Lymphatic vessels have been shown to play an important role in skin inflammation and in the skin response to ultraviolet B (UVB) ray exposure [31]. Chronic exposure to UVB leads to the degradation of the elastic fibers probably induced by a reduced adhesion from the extracellular matrix to the lymphatic endothelial wall. Therefore, UVB exposure could induce changes in the lymphatic vessels by influencing the elastic fibers and interstitial collagen [32]. The question arises whether UVB rays are capable of inducing lymphatic dysfunction. It has been observed that following exposure of UVB rays on the epidermis, increases in vascular endothelial growth factor A (VEGF-A) occur. The latter derived from the epidermis promotes the enlargement and loss of functions of the lymphatic vessels. This was confirmed in studies carried out on transgenic mice with overexpression of VEGF-A exposed to acute UVB irradiation. These animals showed enlarged lymphatics and pronounced skin edema [33]. On the other hand, treatment with a VEGF-A blocker prevented UVB-induced enlargement of the lymphatic vessels [33], suggesting that the same VEGF-A molecule plays important roles in vascular hyper-permeability, lymphatic flow and consequently, reduced lymphatic drainage. Structurally, cell-cell adherent junctions of lymphatic endothelial cells have the function of maintaining the physiological and anatomical characteristics of the lymphatic vessels. Acute UVB irradiation exposure on the skin causes a significant dilation of the lymphatic vessels, and therefore modifies their structure leading to changes in their function as well as lymphatic vascular hyperpermeability [34]. This means that UVB irradiation on the skin causes a dysfunction of the lymphatic function [35].
Apelin, a bioactive peptide, has been shown to be important in the maintenance of the lymphatic vascular system as it plays a key role in containing UVB-induced skin inflammation [36]. Overexpression of apelin in the epidermis in mice prevented enlargement and hyperpermeability of blood vessels and lymphatic vessels following UVB irradiation [37]. Additionally, administration of a VEGF-A blocker prevented the dilation of the lymphatic vessels induced by UVB exposure [33], thus further supporting the evidence related to the function of VEGF-A. Another study, contrastingly, revealed that VEGF-C promotes the formation of functional lymphatic vessels in adults [38]. Several studies have confirmed that VEGF-C plays a crucial role in lymph angiogenesis [39,40].
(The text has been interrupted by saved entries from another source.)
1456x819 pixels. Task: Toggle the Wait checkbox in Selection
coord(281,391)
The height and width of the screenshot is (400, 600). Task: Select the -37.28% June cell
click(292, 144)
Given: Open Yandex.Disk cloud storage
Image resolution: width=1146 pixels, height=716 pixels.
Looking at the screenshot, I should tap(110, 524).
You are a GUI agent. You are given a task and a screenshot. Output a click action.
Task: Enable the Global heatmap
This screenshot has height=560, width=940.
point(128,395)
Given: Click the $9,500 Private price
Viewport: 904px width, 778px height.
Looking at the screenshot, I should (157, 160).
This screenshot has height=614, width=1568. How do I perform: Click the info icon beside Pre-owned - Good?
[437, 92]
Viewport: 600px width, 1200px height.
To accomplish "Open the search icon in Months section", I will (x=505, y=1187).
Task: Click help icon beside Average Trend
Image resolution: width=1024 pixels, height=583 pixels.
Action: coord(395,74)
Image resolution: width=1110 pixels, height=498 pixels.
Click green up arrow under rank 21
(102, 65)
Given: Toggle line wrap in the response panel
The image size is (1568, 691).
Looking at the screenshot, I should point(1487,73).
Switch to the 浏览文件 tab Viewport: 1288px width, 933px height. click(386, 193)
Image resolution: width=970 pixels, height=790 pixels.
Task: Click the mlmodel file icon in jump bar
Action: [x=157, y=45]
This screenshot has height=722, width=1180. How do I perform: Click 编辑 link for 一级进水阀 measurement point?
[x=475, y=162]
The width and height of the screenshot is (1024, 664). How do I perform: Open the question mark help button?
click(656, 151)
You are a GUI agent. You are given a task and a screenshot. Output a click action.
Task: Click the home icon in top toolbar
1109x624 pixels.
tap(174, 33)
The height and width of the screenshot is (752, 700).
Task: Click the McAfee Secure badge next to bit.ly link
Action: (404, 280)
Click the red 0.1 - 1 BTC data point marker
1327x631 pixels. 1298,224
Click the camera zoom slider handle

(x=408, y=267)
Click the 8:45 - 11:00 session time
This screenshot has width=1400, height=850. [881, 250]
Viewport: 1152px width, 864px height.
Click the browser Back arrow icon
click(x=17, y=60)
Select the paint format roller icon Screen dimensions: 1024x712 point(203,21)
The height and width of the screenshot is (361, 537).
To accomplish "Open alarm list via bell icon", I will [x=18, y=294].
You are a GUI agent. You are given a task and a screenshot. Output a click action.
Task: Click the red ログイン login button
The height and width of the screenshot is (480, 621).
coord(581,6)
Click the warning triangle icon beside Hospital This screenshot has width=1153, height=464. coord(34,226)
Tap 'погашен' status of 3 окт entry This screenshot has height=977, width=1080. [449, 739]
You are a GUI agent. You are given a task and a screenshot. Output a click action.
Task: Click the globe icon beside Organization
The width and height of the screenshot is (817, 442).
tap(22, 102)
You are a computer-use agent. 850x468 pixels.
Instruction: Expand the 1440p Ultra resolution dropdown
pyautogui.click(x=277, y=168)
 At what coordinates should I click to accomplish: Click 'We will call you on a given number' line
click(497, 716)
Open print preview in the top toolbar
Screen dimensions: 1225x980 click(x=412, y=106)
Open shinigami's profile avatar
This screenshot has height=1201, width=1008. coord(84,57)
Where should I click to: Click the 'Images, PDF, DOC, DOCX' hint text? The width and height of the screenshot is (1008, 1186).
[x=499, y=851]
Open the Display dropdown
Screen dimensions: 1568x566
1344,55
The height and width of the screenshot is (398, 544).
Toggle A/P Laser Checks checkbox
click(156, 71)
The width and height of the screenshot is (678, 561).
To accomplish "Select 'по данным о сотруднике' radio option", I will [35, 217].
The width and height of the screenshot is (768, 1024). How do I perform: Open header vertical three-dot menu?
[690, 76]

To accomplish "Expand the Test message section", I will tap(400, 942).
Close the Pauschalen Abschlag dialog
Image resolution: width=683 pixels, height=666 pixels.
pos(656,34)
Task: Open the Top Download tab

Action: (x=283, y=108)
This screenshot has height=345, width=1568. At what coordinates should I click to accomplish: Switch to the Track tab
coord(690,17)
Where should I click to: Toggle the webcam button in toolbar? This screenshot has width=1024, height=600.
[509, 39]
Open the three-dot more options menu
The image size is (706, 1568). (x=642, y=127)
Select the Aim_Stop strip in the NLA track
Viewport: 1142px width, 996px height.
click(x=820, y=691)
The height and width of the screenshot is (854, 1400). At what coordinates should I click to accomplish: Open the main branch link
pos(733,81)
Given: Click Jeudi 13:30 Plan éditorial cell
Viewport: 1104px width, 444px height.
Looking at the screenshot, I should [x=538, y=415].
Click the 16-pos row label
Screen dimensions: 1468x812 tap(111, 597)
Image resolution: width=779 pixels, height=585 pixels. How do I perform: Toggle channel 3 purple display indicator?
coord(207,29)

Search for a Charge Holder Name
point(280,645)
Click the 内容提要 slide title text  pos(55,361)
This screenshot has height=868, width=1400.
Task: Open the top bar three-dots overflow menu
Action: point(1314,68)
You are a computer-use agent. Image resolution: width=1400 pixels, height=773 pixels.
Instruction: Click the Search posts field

4.8. Aging Induced Oxidative Changes in Lymphatic Vessels

Reactive oxygen species (ROS) in moderate quantities act as molecular signals and play a critical role in maintenance of vascular cell functions [41]. Damage to the endothelial cell membrane leads to microvascular changes triggered by several factors, including lipid peroxidation. ROS damages biomembranes and, consequently, causes lipid peroxidation to occur, thus influencing the integrity of the endothelium as well as the cell permeability. The interstitial accumulation of lipoperoxide (produced by the degradation of cell membranes) could have toxic effects and therefore lead to trophic changes and reductions in lymphatic contractility [42]. In 1993, it was shown that in conditions of impaired lymphatic drainage, lipoperoxides were deposited in the skin and these deposits led to alterations in the tissues (characteristic of lymphedema) [43].
Aging also produces alterations in the activity—and expression—of superoxide dismutase (SOD) in different tissues, including blood and lymphatic vessels [44]. SOD activity has been shown to be reduced in aged MLVs [44]. Reduced SOD activity could play a role in the impairment of mesenteric lymph transport function associated with aging. It is believed that reduced SOD, an antioxidant defense enzyme, can contribute to increases in ROS in older vessels and is, therefore, capable of increasing oxidative stress and, consequently, result in high oxidative damage to the tissue [42]. In contrast, in young mesenteric lymphatics, decreases in contraction frequency, lymphatic pump function and ejection fraction caused by high doses of superoxide anions were attenuated with the application of SOD [42].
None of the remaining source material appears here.